On Wed, 11 Jan 2023 14:49:59 GMT, Thomas Stuefe <stu...@openjdk.org> wrote:

>> Justin King has updated the pull request incrementally with one additional 
>> commit since the last revision:
>> 
>>   Initialize memory to zero in zGranuleMap
>>   
>>   Signed-off-by: Justin King <jck...@google.com>
>
> Curious, I always thought we do ArrayAllocator - using mmap for larger 
> allocations - to prevent memory retention for libc variants whose allocators 
> are "grabby", i.e. which don't promptly return memory to the OS on free(). 
> E.g. because they only use sbrk (Solaris, AIX), or are just cautious about 
> returning memory (glibc).
> 
> Glibc's retention problem is only relevant for fine-grained allocations, so 
> for glibc this is probably fine. This leaves at least AIX as a potential 
> problem. @backwaterred, does the AIX libc malloc() still exclusively use the 
> data segment ? Does free'd memory still stick to the process?
> 
> (While writing this, I remember that we at SAP even rewrote Arena allocation 
> to use mmap for AIX, because large compile arenas caused lasting RSS 
> increase, so it has definitely been a problem in the past)

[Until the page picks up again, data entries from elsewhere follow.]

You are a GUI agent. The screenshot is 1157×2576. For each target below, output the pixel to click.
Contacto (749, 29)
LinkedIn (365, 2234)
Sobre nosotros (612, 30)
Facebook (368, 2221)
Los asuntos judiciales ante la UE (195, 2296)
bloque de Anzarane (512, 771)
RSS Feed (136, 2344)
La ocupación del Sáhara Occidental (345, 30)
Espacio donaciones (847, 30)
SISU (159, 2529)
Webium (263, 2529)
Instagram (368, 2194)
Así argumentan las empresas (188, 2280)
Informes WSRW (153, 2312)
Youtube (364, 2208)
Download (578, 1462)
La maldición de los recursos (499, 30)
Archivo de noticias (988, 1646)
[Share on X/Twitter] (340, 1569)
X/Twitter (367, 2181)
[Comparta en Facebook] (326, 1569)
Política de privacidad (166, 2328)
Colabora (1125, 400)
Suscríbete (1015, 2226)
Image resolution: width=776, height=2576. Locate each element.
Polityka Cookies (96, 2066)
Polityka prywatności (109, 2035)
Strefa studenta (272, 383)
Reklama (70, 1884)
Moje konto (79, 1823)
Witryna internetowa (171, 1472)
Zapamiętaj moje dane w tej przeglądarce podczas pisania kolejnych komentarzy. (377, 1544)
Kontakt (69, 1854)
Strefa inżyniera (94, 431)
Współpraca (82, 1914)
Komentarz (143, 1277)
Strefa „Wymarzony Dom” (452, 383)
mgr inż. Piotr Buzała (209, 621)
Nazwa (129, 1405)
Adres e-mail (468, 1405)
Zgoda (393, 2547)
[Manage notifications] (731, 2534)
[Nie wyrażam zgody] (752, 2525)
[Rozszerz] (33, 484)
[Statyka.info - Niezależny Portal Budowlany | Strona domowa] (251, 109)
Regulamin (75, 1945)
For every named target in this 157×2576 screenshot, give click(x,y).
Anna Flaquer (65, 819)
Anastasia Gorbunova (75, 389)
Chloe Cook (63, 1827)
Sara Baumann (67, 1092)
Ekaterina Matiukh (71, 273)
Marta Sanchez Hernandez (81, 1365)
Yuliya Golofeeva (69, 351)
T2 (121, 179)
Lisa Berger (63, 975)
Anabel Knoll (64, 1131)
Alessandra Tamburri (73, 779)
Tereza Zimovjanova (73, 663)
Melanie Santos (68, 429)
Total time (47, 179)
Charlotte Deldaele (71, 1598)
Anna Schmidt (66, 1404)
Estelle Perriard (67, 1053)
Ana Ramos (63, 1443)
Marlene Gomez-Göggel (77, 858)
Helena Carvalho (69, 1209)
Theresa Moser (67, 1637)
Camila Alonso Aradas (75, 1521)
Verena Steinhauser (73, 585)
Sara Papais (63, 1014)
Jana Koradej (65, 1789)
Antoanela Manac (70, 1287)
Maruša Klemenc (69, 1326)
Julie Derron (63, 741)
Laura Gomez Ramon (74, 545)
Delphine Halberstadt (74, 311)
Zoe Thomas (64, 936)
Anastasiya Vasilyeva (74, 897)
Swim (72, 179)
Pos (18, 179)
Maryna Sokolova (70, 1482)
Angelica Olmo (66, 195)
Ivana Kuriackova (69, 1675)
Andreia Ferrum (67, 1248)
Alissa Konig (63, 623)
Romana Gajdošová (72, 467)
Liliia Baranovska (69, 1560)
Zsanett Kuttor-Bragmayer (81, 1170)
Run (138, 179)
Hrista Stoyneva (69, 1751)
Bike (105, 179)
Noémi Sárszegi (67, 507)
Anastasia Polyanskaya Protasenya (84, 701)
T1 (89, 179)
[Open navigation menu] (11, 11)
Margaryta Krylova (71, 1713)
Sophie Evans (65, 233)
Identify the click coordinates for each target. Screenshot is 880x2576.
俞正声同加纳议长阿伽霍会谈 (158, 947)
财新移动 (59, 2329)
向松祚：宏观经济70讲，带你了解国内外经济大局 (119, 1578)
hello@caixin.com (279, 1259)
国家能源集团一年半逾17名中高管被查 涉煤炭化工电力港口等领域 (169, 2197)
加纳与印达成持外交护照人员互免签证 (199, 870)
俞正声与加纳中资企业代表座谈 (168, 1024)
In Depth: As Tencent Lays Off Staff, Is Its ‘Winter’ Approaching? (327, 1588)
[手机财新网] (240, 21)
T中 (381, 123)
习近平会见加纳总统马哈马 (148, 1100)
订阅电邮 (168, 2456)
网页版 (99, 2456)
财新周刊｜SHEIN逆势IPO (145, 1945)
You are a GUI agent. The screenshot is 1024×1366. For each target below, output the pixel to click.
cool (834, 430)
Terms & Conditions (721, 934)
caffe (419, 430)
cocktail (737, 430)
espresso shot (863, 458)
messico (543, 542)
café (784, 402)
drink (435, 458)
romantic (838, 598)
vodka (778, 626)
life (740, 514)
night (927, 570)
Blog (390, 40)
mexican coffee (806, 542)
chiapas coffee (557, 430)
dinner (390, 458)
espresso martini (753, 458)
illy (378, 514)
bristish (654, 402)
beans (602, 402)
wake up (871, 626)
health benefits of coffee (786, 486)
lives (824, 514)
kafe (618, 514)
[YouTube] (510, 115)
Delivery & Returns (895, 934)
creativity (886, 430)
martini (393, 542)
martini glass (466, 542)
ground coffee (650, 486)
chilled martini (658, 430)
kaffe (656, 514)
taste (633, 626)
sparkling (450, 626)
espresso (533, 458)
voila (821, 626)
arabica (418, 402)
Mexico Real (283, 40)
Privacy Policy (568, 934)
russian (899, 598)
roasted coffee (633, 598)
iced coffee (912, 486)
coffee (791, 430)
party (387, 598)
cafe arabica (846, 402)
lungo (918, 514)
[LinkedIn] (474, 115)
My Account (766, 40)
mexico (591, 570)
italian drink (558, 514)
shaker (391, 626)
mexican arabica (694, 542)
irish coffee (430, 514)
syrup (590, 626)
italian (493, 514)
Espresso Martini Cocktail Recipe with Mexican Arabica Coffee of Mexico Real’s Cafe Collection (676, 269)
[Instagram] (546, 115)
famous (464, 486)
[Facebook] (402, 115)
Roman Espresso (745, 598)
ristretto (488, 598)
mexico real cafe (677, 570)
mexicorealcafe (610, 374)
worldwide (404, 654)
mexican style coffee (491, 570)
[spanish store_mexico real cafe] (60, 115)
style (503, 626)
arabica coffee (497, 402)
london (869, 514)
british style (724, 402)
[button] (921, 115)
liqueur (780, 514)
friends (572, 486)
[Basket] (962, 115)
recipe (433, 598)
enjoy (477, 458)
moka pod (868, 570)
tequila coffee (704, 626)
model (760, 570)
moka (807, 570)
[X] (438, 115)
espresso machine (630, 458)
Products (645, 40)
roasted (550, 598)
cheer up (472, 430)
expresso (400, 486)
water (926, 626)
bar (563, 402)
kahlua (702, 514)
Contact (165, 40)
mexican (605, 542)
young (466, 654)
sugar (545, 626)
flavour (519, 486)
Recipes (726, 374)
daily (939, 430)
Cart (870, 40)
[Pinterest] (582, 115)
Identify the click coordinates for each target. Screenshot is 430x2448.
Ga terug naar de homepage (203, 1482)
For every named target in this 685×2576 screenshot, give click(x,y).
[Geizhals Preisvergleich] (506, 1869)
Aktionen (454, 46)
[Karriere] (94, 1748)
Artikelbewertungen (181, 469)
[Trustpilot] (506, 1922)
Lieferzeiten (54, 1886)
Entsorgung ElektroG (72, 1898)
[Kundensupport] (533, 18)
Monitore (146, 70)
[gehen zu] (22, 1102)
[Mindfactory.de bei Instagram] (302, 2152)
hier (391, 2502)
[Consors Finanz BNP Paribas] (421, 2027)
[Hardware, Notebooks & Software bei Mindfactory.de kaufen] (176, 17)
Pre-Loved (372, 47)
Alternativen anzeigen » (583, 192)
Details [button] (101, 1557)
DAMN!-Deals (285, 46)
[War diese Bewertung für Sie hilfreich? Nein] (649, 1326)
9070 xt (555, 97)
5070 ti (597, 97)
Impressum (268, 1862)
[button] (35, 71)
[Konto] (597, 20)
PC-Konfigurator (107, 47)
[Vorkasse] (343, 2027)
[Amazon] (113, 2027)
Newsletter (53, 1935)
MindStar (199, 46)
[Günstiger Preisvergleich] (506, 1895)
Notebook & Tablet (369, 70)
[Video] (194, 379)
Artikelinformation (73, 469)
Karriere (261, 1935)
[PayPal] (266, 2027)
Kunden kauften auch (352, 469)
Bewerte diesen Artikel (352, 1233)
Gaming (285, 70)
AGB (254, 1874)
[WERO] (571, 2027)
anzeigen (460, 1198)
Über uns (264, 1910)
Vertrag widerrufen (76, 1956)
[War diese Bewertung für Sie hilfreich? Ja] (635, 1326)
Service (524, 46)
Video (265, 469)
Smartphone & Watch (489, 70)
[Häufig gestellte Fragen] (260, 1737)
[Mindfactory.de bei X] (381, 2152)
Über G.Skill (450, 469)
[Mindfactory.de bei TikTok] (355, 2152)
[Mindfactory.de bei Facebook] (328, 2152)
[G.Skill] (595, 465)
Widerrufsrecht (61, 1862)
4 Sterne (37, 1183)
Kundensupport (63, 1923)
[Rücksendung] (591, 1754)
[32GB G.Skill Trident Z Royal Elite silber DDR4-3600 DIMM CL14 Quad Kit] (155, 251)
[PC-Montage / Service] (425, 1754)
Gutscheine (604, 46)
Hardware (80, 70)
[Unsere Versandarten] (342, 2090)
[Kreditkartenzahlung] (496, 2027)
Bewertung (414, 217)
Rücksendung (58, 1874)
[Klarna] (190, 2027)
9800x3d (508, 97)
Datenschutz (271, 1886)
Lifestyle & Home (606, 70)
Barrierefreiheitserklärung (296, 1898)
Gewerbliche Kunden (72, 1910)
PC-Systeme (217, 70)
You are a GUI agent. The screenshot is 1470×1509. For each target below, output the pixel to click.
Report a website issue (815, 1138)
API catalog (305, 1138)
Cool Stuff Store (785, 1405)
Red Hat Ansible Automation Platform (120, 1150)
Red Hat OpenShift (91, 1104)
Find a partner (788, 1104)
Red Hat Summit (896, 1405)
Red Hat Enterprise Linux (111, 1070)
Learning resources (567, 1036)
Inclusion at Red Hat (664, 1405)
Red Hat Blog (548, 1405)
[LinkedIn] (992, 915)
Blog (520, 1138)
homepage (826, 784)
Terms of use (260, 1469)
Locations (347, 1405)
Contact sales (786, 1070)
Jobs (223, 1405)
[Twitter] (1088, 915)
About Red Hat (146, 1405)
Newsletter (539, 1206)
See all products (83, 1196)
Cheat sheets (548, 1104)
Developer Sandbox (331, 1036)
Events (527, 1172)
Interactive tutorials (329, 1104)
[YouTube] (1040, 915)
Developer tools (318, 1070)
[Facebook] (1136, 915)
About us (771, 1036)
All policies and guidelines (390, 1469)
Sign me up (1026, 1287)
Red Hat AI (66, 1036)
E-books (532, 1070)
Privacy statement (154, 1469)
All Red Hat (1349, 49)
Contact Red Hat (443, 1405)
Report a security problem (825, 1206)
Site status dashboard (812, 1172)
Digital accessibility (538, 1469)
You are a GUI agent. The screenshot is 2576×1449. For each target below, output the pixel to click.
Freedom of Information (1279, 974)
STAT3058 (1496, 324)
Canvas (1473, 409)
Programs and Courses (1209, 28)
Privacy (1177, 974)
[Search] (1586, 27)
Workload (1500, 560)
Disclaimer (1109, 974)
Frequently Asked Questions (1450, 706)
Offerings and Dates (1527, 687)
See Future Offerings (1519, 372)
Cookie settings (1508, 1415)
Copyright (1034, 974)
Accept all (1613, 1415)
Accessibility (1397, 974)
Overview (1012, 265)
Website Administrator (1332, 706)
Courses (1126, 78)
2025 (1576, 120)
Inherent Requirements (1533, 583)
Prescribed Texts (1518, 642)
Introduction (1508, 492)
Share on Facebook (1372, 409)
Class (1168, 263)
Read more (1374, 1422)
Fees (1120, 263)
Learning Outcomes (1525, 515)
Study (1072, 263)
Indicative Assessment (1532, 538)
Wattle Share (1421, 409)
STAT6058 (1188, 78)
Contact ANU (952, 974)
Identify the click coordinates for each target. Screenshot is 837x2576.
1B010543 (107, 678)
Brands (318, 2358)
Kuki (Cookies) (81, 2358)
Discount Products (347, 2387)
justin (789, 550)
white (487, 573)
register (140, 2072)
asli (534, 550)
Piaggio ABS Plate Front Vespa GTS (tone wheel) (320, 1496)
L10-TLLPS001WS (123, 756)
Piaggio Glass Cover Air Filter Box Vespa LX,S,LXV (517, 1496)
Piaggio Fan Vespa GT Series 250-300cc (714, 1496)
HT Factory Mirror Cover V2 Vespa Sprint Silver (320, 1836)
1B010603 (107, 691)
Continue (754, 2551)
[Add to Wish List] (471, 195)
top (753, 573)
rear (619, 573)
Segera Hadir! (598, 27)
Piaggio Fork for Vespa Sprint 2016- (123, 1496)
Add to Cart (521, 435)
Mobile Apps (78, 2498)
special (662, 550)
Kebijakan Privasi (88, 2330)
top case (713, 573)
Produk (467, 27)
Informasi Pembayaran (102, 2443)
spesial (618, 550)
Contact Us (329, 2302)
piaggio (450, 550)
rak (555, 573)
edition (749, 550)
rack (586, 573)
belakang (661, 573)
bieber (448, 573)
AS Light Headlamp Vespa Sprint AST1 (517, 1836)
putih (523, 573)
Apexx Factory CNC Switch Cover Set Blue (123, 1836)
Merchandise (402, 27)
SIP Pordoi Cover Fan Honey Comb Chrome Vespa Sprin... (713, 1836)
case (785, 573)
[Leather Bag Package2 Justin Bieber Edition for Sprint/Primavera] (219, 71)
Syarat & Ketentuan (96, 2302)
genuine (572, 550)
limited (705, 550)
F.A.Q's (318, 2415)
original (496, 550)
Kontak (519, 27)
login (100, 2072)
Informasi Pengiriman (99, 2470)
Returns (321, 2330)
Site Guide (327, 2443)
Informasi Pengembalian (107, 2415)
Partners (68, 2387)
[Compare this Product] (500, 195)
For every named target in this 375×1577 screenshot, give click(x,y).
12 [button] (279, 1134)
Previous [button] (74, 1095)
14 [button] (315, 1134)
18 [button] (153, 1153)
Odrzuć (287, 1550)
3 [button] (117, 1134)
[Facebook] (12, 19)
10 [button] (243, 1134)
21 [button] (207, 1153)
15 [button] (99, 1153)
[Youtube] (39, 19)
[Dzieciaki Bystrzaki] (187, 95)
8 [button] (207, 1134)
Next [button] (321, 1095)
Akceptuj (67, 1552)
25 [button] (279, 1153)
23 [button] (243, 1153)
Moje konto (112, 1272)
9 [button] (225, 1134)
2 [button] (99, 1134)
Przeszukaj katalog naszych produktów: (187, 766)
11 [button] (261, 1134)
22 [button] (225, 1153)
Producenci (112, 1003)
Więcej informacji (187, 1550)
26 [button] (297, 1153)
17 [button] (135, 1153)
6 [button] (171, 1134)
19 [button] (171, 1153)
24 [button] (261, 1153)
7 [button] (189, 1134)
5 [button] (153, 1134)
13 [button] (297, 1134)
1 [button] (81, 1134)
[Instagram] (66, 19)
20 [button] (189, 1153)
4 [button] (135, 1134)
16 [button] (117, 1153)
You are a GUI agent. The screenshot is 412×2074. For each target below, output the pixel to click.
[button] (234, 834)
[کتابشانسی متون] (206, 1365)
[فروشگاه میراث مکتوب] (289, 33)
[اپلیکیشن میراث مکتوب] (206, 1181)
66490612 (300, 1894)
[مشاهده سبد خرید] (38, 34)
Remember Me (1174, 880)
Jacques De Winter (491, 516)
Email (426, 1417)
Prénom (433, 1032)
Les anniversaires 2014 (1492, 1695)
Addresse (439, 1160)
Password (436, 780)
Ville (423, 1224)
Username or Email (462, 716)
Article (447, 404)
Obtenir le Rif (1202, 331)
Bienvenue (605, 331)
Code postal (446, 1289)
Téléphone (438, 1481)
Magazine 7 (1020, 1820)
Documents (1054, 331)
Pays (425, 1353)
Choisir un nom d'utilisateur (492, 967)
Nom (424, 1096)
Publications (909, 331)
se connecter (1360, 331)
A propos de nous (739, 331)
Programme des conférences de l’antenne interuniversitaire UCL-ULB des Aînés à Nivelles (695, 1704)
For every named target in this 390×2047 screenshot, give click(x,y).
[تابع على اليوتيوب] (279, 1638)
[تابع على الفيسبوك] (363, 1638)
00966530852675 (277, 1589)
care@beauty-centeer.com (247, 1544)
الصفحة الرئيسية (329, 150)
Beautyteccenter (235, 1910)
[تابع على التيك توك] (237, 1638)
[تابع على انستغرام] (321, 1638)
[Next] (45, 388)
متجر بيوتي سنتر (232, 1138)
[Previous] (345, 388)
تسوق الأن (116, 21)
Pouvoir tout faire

To follow up on @tstuefe comment - and the one that I tried to say in the bug 
was that we added this MmapArrayAllocate feature for some G1 marking bits that 
used so much memory that hit the Solaris _sbrk issue.  Maybe @stefank and 
@tschatzl remember this issue.  Maybe it's ok for AIX, then removing this code 
is a good change.  Maybe the G1 usages need a mmap implementation though.